Bekijk volle/desktop versie : Adel Taarabt, de nieuwe ster van de premier league.



11-08-2011, 00:55
He has the aura of Eric Cantona and has been compared to Zinedine Zidane. Volatile yet mercurial, Adel Taarabt is Queen's Park Ranger's trump card this season. Ian Hawkey explains why Premier League fans will relish watching the gifted Moroccan playmaker

West London has always attracted football's mavericks.

Chelsea used to have a reputation both for nurturing them and for signing them, often late in their careers, in the era before great wealth and a Russian benefactor altered the identity of that club.

Fulham in the 1960s were the team built around the masterly passing of Johnny Haynes; a decade later they hired an ageing George Best.

At Queens Park Rangers, a fabled list of enigmatic, sometimes incorrigibly wayward, artists dot the club's history.

Supporters old enough to remember the mid-1970s, when QPR finished runners-up for the English league title, reminisce warmly about Stan Bowles, an unpredictable inside-forward, and about his showy predecessor in the hooped No 10 jersey, Rodney Marsh.

In the same tradition would fit Tony Currie, a blond midfielder never shy of attempting the ambitious pass.

As Rangers celebrate their return to the top-flight of English football after an absence of 15 years, some of that pizzazz is apparent in Adel Taarabt, as well as some potential problems as the gifted winger or playmaker takes on the pressures of the Premier League.

Even by the time Taarabt was 17 years old, he had acquired quite a reputation. As an intern at the central French youth academy, word of his quick, nimble feet and his delight in the unexpected pass, his range of feints and tricks had spread to most professional clubs in le championnat.


Suspicions that he had streak of the diva about him, however, would be confirmed almost as soon as he started breaking into the first-team at Lens. He clashed with two teammates, Sidi Keita and Gregory Vignal, and after an argument with Vignal during a fixture, he found himself ushered towards the exit door.

As far as French football was concerned, his nascent career had already stalled. A change of scene was recommended to the Moroccan-born, Marseille-raised maverick. It was suggested he might try England, a place where at least one Provencal prima donna, Eric Cantona, had thrived after a rough period in France.

Cantona was one of Taarabt's boyhood idols, and when he began playing in earnest in the suburbs of Marseille, he would be nicknamed after another son of that city, Zinedine Zidane.
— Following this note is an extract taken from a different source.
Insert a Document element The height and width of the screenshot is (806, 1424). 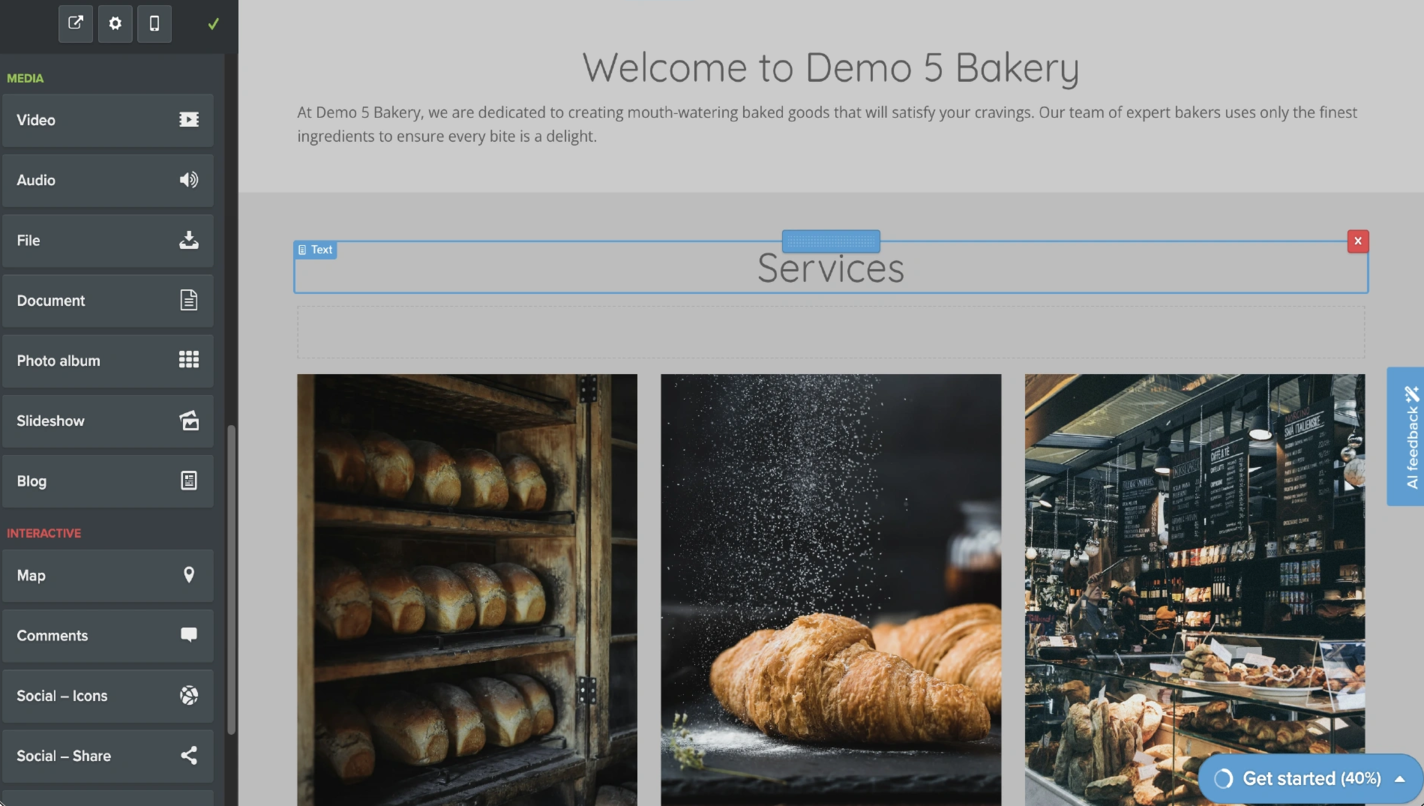(x=107, y=300)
It would be far-fetched to call last season's Championship footballer of year a talent likely to match Cantona's influence on the Premier League or Zidane's on the global game, but his arrival in the top-flight of English football is cause for excitement well beyond Loftus Road.

He can be beguiling to watch, especially when he takes on opponents with his wide portfolio of well-practised manoeuvres. He has spent many youthful hours copying Zidane's roulette, the trick of passing the sole quickly across the top of the ball to confuse an opponent; he likes the back-heeled pass. He also has more orthodox weapons: a fine change of pace and a ferocious shot.

Taarabt has played in the Premier League before, but they were brief cameos, as a fringe player, still very young, in the squad of Tottenham Hotspur. The French director of football at Spurs at the time, Damien Comolli had recruited him from Lens, assuring him that despite his young age, he had prospects in the first-team.

When Spurs came under a new manager, Juande Ramos, those vanished. "Juande gave me the idea he didn't even know who I was," Taarabt later told the French media.

Initially, he joined QPR on loan. The Championship suited him. Taarabt has survived several changes of manager at volatile QPR, who signed him permanently from Spurs for £1.5 million (Dh9m). Neil Warnock, who guided the club to the top of England's second-tier last May, often jokes that his teammates are under instruction not to pass to Taarabt when he is in their own half, knowing that, for him, the risk of losing possession is secondary to what he might attempt creatively.

"But he's a breath of fresh air," Warnock adds of Taarabt, "and he wins matches, which is what we will need in the Premier League."

Warnock has approached the challenge of promotion visibly relieved that QPR's senior board members turned down a bid of over €10m (Dh53m) for Taarabt from Paris Saint Germain last month.

The player had been flattered, and tempted by a return to France, but also feels a debt to his manager at Rangers, whom he once described as a mentor who "treats me like a son", a guide who had enabled the player "to enjoy professional football like never before."

Taarabt has not always enjoyed such careful, indulgent handling.

Earlier this summer he fell out with Morocco head coach Eric Gerets after he was left out the starting XI for an African Nations Cup qualifier against Algeria. He stormed off from the training camp. He apologised later, but has not been recalled.

Warnock needs Taarabt to deal with the inevitable setbacks facing Rangers on their return to the summit with a cooler attitude."He's a genius, the way he goes past people" one of his several managers at Rangers, Jim Magilton, would coo. "He's the type of player you hardly see in the modern game."